Segment Start: DATASET ENTRIES

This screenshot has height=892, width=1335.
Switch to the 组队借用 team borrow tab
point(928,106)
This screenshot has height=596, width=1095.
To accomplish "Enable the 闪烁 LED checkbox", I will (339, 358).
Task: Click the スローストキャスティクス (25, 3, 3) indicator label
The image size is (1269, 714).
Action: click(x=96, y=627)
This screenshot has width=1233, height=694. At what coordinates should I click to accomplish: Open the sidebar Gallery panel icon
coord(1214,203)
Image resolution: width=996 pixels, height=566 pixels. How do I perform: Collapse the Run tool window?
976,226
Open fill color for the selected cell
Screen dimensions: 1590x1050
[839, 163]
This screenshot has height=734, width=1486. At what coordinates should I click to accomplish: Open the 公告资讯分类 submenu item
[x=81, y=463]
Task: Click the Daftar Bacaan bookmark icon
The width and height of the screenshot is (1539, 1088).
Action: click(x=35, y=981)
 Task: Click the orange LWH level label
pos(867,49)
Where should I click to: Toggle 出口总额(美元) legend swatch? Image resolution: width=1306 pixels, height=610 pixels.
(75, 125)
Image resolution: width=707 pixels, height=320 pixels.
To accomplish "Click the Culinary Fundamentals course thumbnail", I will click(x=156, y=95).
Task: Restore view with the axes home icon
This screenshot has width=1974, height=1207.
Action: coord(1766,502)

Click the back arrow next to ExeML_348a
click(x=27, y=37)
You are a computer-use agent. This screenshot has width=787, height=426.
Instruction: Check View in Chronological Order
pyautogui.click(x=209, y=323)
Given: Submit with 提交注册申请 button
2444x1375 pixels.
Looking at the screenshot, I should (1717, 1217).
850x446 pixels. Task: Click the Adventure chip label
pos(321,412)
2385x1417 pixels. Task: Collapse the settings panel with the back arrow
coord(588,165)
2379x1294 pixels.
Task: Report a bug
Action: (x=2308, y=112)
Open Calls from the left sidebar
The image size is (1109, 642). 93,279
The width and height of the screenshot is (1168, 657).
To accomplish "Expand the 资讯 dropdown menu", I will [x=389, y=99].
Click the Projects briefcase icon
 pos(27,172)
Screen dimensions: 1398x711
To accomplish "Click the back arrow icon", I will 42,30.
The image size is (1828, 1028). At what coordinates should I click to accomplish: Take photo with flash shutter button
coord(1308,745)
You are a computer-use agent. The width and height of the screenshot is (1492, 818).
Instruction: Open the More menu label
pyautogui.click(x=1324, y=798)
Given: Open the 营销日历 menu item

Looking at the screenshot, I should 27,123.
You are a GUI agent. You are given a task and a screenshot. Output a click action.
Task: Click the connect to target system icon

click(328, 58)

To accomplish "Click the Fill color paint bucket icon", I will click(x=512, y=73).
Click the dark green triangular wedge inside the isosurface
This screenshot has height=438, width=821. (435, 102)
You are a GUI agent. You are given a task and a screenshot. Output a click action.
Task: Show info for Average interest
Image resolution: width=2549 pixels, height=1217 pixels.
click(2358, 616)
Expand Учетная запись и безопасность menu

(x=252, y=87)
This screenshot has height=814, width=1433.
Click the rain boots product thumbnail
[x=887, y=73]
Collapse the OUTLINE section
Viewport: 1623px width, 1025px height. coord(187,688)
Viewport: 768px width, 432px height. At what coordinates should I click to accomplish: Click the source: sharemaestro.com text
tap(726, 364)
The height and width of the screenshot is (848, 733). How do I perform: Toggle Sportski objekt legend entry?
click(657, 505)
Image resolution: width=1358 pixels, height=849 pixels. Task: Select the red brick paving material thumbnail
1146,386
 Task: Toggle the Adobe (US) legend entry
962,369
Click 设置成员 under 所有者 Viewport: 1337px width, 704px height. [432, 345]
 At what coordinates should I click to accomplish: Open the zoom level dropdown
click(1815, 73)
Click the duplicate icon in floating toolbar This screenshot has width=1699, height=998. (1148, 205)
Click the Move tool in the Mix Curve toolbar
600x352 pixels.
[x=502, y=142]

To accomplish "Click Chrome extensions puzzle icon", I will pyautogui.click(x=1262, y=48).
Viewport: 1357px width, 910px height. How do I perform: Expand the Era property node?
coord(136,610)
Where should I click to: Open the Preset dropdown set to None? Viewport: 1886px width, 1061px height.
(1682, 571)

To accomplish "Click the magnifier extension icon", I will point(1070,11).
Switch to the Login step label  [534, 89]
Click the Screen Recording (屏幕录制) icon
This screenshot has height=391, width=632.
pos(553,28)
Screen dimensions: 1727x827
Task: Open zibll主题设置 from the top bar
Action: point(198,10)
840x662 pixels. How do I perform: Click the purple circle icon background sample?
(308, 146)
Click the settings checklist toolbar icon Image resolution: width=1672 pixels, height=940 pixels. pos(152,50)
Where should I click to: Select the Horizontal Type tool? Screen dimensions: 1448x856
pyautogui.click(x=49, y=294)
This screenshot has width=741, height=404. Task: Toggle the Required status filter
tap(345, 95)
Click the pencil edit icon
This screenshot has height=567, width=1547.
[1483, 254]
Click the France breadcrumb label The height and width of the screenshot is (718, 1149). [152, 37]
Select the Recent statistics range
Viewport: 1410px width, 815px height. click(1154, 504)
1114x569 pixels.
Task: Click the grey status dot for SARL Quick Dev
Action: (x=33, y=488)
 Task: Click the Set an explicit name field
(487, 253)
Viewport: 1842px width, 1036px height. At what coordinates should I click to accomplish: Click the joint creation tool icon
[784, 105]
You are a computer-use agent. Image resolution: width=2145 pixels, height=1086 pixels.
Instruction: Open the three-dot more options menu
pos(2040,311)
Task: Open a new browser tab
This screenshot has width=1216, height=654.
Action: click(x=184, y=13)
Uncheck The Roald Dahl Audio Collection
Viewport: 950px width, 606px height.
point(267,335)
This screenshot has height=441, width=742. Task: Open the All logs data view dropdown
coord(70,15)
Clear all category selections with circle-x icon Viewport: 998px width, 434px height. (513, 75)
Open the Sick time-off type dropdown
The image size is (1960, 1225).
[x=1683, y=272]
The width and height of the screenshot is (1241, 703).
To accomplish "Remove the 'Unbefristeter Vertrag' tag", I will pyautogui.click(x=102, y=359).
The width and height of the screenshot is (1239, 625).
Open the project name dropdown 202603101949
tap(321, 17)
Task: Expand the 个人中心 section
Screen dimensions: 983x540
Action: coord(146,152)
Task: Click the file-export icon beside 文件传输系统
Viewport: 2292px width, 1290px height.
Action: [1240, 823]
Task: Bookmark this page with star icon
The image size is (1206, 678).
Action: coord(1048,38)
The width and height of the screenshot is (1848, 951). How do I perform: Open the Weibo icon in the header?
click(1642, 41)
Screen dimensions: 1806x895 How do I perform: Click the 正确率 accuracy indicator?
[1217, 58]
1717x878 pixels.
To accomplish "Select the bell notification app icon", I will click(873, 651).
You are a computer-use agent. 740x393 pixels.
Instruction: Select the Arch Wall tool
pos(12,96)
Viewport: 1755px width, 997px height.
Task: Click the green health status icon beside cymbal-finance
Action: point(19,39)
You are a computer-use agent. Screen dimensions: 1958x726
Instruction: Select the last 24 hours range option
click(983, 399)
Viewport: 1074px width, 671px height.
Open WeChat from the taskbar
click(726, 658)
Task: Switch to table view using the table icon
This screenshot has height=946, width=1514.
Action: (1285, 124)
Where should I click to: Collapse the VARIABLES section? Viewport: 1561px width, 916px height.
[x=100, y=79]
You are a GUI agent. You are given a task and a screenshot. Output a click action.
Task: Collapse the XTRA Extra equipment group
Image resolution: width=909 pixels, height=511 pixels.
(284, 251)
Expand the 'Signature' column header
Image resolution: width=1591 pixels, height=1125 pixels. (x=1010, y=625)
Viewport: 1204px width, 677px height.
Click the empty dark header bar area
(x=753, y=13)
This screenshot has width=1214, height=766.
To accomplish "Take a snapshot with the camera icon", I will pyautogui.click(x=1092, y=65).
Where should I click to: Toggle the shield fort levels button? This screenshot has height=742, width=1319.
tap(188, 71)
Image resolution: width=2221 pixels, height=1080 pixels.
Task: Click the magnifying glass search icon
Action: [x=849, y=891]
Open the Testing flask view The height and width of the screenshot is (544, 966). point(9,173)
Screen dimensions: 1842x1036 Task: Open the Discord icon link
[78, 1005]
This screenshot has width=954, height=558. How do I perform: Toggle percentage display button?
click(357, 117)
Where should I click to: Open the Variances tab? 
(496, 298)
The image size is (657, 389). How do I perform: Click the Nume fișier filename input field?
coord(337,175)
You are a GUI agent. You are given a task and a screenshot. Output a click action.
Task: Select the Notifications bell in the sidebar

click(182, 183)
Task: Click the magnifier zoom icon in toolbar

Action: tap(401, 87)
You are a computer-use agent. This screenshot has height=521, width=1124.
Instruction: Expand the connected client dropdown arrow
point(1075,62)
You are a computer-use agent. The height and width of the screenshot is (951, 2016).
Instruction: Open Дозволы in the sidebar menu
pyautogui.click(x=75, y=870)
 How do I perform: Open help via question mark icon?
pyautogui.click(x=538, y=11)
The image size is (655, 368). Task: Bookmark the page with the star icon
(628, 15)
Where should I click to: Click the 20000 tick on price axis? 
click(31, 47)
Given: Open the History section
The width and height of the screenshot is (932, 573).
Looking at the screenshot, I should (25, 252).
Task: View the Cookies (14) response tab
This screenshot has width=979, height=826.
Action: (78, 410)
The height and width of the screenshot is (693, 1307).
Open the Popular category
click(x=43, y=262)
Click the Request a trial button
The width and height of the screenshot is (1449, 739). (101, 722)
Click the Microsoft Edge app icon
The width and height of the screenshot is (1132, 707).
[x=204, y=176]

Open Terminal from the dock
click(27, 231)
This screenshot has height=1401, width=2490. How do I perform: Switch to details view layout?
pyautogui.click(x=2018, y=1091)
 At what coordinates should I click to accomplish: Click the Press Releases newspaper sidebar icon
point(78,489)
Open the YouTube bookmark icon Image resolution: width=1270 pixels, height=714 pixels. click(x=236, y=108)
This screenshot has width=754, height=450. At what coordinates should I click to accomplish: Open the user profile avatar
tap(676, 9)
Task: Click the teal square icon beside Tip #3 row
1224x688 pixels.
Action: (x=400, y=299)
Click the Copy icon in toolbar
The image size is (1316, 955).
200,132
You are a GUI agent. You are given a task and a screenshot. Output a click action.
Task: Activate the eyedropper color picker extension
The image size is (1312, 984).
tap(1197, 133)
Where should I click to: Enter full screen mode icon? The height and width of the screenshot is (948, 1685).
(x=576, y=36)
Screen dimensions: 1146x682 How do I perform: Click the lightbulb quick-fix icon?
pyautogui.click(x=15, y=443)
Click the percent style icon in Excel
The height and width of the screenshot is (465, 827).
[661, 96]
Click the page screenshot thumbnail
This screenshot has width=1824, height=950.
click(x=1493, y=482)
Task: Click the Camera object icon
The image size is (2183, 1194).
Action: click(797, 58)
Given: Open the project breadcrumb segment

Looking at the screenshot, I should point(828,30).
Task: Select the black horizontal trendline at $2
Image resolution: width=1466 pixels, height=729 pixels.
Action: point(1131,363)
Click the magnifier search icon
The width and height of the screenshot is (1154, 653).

Segment End: DATASET ENTRIES

HOW TO COMPLETE THIS TASK »
Reproduce exactly the section above that begins at the line containing "The width and height of the screenshot is (1848, 951)." and ends at the line containing "1717x878 pixels.", leaving out all other lines.

ANSWER TO THIS PROBLEM »
The width and height of the screenshot is (1848, 951). How do I perform: Open the Weibo icon in the header?
click(1642, 41)
Screen dimensions: 1806x895 How do I perform: Click the 正确率 accuracy indicator?
[1217, 58]
1717x878 pixels.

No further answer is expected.